Scenario 3: CAP Theorem in Practice

Real-World Example: Netflix vs. PayPal

Netflix (Choose Availability):

• If a user can't watch a video, they might cancel subscription
• Trade-off: Occasionally show stale content recommendations
• Architecture: AP system (Available, Partition-tolerant, Eventually consistent)
• Data: Video recommendations, watch history, user preferences

PayPal (Choose Consistency):

• If a transaction is processed incorrectly, lawsuits happen
• Trade-off: Brief service interruptions during network partitions
• Architecture: CP system (Consistent, Partition-tolerant, Limited availability)
• Data: Account balances, transaction records, payment processing

The Decision Matrix:

Ask yourself:
1. What happens if the data is wrong?
   → If lawsuits/financial loss → Prioritize Consistency (PayPal model)
   → If just bad UX → Prioritize Availability (Netflix model)

2. What's the tolerance for downtime?
   → Zero tolerance → Prioritize Availability (Instagram for celebrity photos)
   → Some tolerance OK → Prioritize Consistency (Banking)

3. Can you design around the trade-off?
   → Yes: Use hybrid approach (read-optimized cache + write-optimized DB)
   → No: Pick one and accept the consequences

Sruja Integration

In Sruja, we treat requirements as code. This keeps your constraints right next to your architecture.

Why Kinds and Types Matter

In Sruja, you declare kinds to establish the vocabulary of your architecture. This isn't just syntax—it provides real benefits:

1. Early Validation: If you typo an element type (e.g., sytem instead of system), Sruja catches it immediately.
2. Better Tooling: IDEs can provide autocomplete and validation based on your declared kinds.
3. Self-Documentation: Anyone reading your model knows exactly which element types are available.
4. Custom Vocabulary: You can define your own kinds (e.g., microservice = kind "Microservice") to match your domain.
5. Flat and Clean: With Sruja's flat syntax, these declarations live at the top of your file—no specification wrapper block required.

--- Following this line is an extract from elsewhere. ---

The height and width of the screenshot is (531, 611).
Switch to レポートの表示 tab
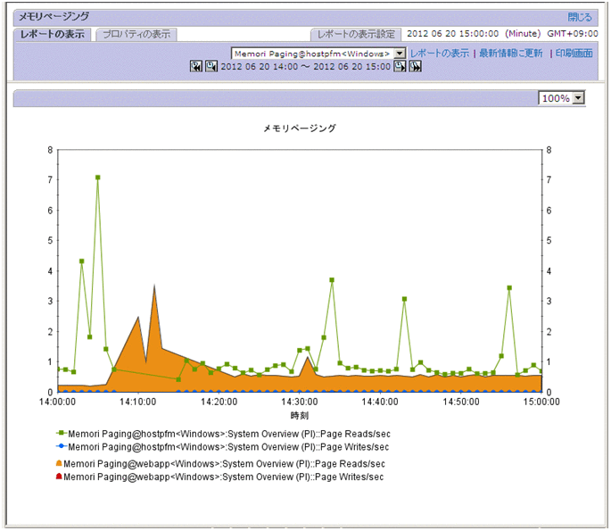[x=53, y=35]
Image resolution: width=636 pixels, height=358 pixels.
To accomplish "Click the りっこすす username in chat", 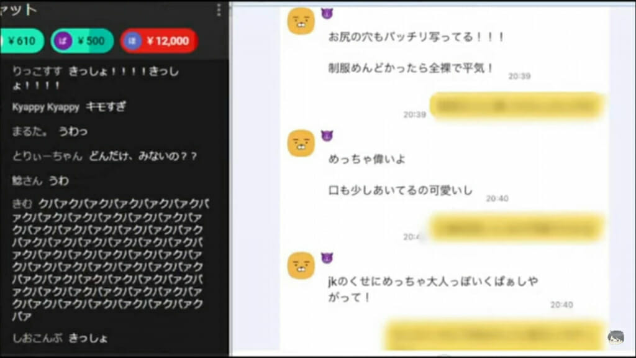I will click(x=37, y=71).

Example: Requirements-Driven Architecture

import { * } from 'sruja.ai/stdlib'

// 1. Defining the "What" (Functional)
requirement R1 functional "Users can post short text messages (tweets)"

// 2. Defining the "How" (Non-Functional)
requirement R2 performance "500ms p95 latency for reading timeline"
requirement R3 scale "Store 5 years of tweets (approx 1PB)"
requirement R4 availability "99.9% uptime SLA"

// 3. The Architecture follows the requirements
Twitter = system "The Platform" {
    description "Satisfies R1, R2, R3, R4"

    TimelineAPI = container "Timeline API" {
        technology "Rust"
        description "Satisfies R2 - optimized for low latency"

        slo {
            latency {
                p95 "500ms"
                window "7 days"
            }
            availability {
                target "99.9%"
                window "30 days"
            }
        }
    }

    TweetDB = database "Tweet Storage" {
        technology "Cassandra"
        description "Satisfies R3 - distributed storage for 1PB scale"
    }

    TimelineAPI -> TweetDB "Reads/Writes"
}

// 4. Document the decision
ADR001 = adr "Use Cassandra for tweet storage" {
    status "Accepted"
    context "Need to store 1PB of tweets with high write throughput"
    decision "Use Cassandra for distributed, scalable storage"
    consequences "Excellent scalability, eventual consistency trade-off"
}

view index {
title "Twitter Platform Overview"
include *
}

// Performance-focused view
view performance {
title "Performance View"
include Twitter.TimelineAPI Twitter.TweetDB
}

Knowledge Check

Quiz: Test Your Knowledge

Ready to apply what you've learned? Take the interactive quiz for this lesson!

1. In system design, what do we call requirements that describe the features and functionality of a system (what it should do)?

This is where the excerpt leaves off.